(EXERCISE PROMPT)
Please print the data between the line holding "How do I perform: Toggle" and the line holding "pos(1855,197)", inclusive, reproducing each line without any change.

(DATA TO USE)
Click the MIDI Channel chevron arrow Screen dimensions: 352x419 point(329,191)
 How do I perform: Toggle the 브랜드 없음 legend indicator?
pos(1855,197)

* * *

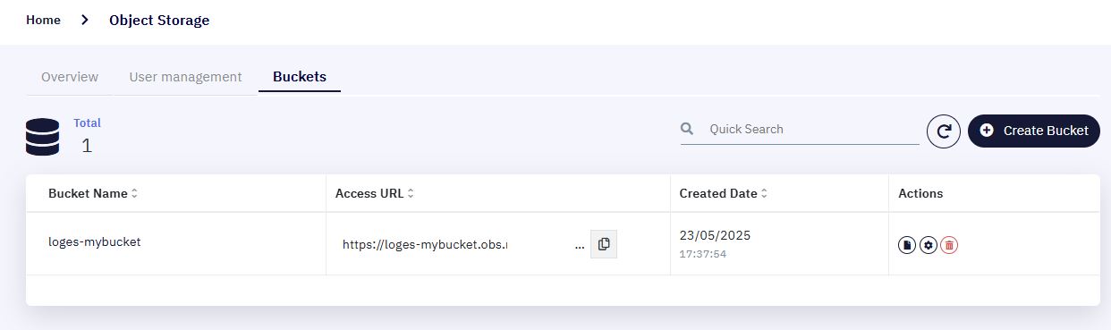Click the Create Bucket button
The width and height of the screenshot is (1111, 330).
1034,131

(CORRECT RESULT)
 How do I perform: Toggle the 브랜드 없음 legend indicator?
pos(1855,197)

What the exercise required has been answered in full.